Brief: From the line that contains "The image size is (278, 179)." down to the last line of the entries, repeat every line exactly. Do not carry over the pictures.

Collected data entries
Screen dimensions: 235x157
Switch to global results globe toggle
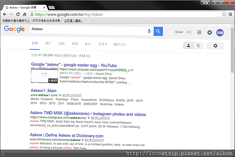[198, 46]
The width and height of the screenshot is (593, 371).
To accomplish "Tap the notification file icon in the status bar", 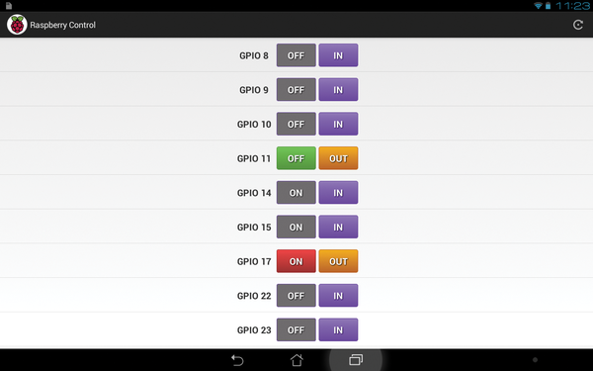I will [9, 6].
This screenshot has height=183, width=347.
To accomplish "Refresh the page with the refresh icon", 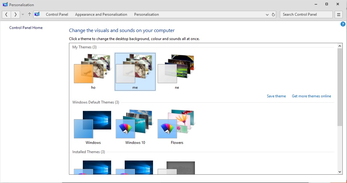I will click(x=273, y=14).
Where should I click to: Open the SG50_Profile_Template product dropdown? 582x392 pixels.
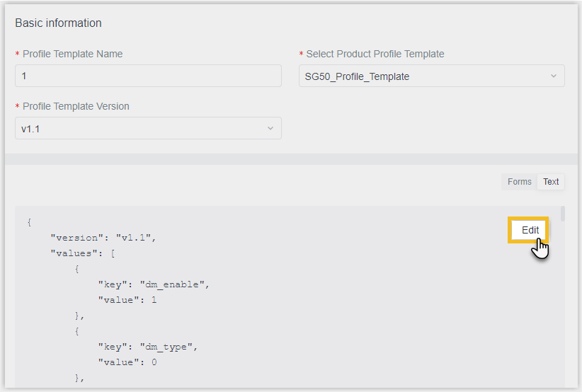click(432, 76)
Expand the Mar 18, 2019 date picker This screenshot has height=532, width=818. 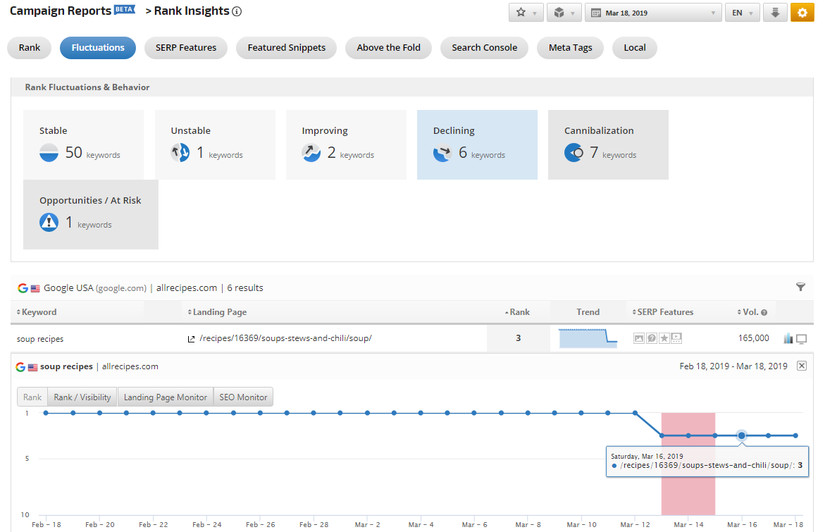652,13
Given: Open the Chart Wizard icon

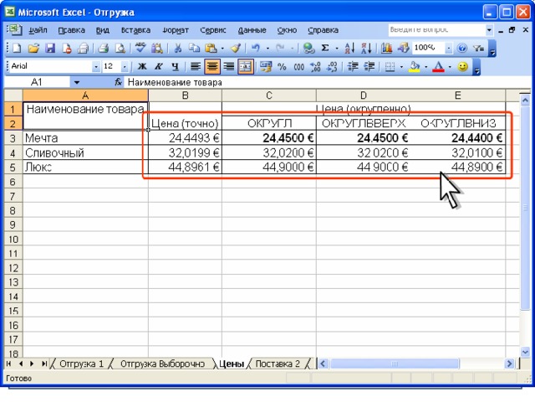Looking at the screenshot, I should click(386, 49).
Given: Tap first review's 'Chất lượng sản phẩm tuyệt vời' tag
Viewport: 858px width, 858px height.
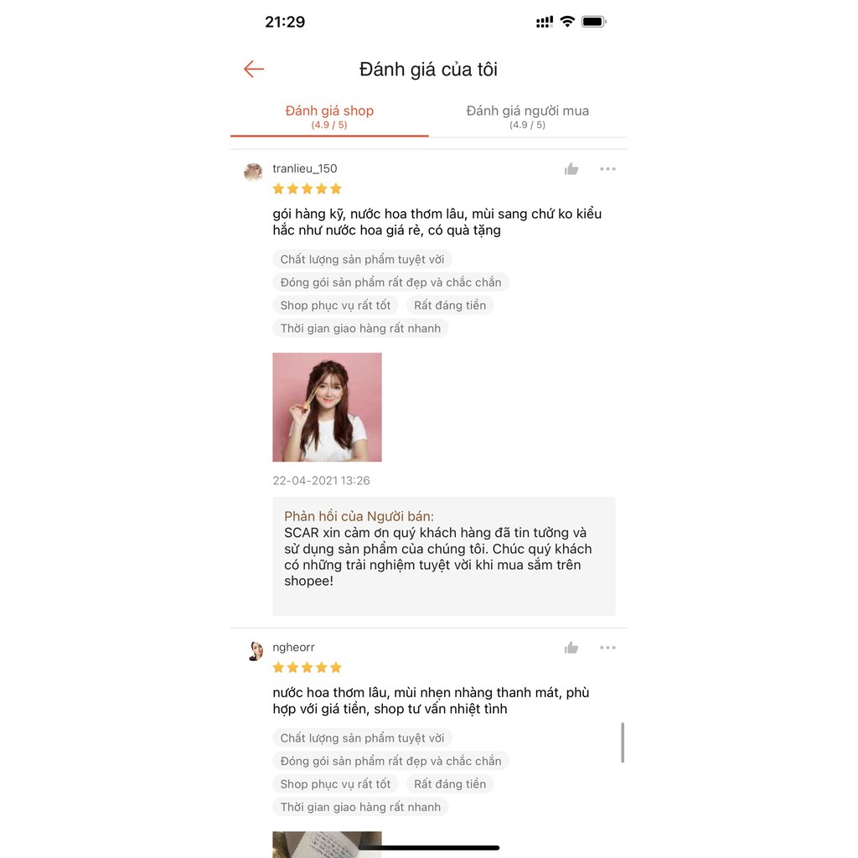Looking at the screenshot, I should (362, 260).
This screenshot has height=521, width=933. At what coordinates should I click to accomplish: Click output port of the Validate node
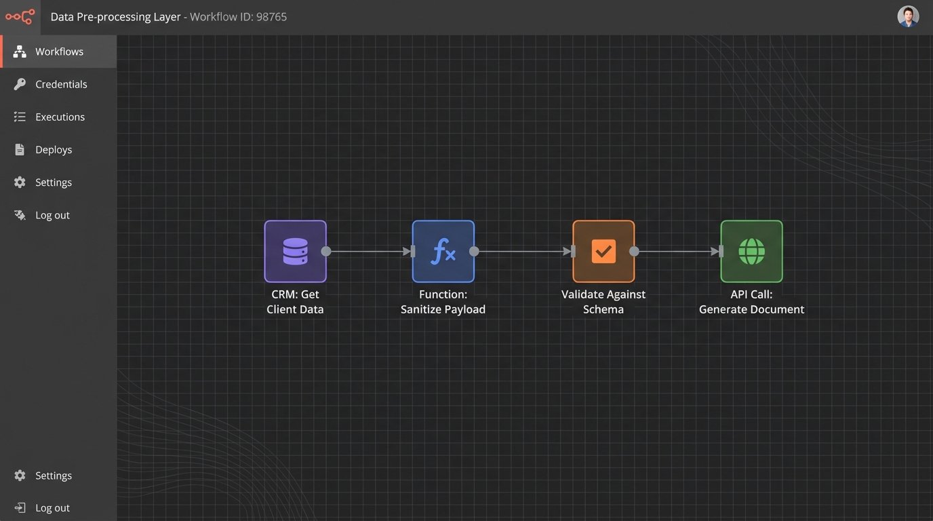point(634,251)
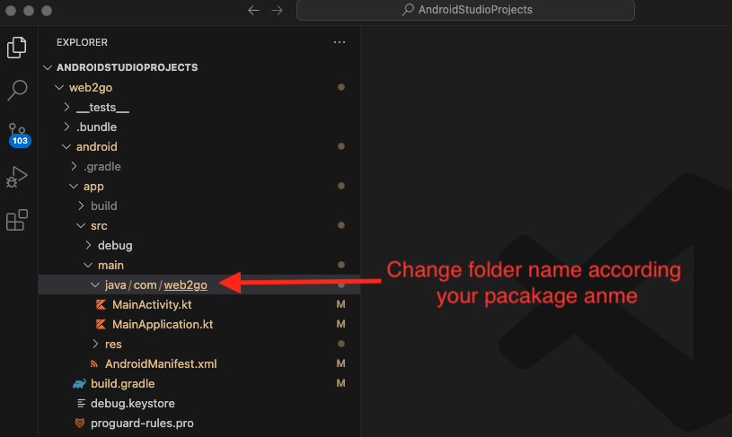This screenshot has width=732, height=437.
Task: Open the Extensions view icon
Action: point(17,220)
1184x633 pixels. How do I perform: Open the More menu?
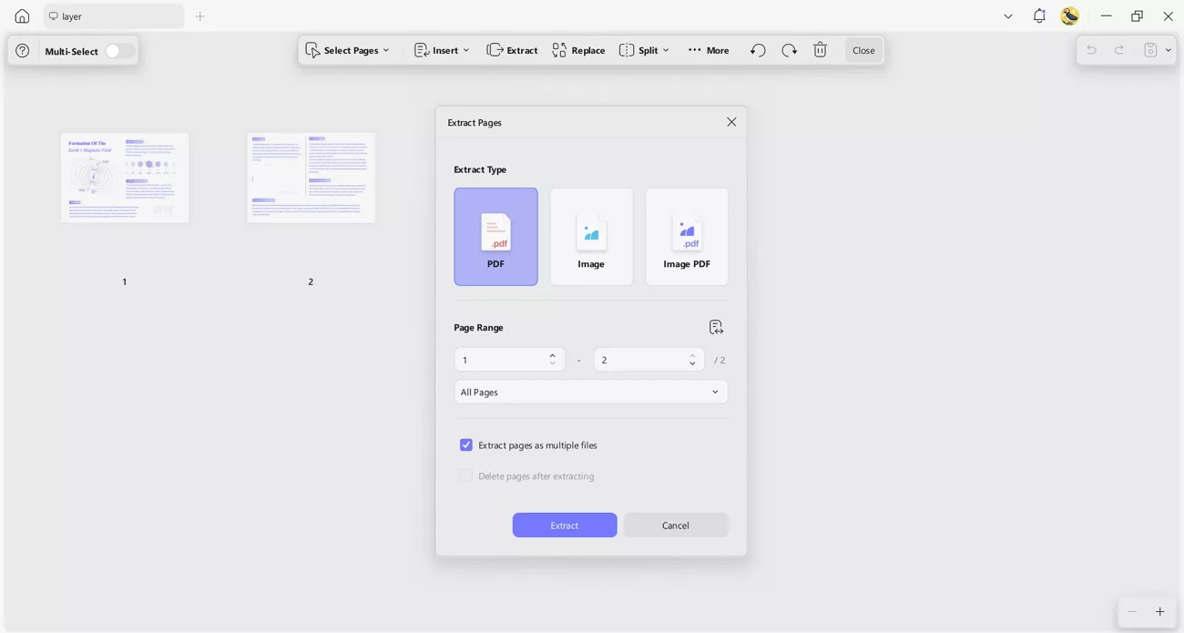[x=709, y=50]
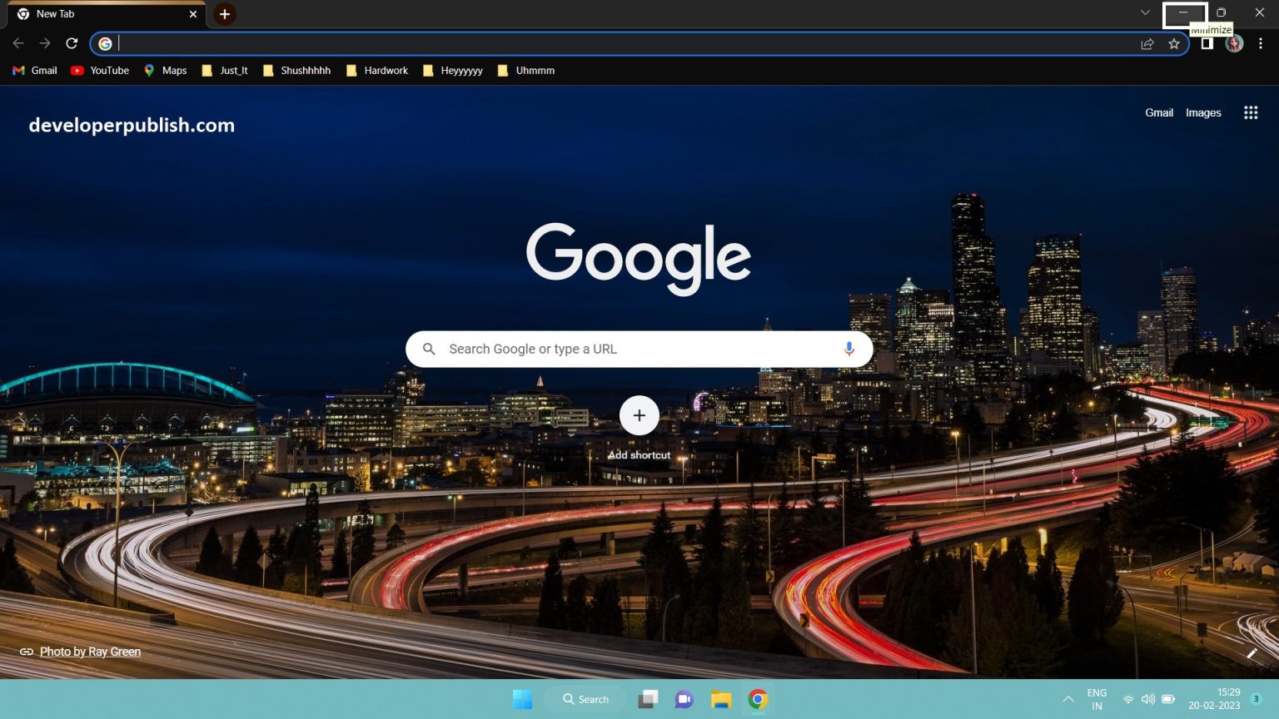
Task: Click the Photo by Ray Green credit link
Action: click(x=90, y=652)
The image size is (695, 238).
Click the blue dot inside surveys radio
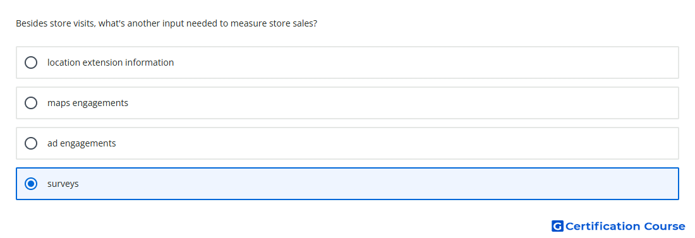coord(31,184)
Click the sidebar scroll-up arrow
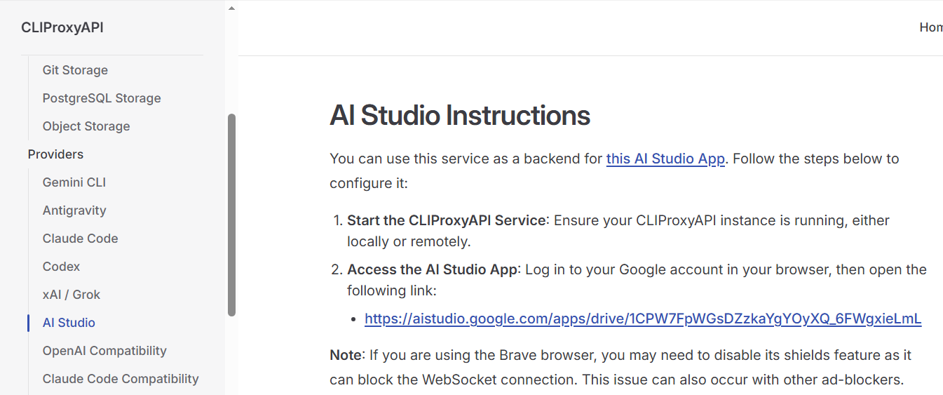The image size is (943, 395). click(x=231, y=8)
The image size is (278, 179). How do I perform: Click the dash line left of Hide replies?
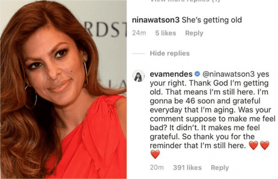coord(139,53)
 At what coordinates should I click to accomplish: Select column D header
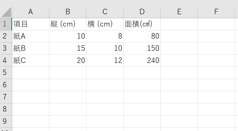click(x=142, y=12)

Reply:
The image size is (278, 179). How do I perform: Click the dash line left of Hide replies?
coord(139,53)
 At what coordinates should I click to accomplish: Select column D header
click(x=142, y=12)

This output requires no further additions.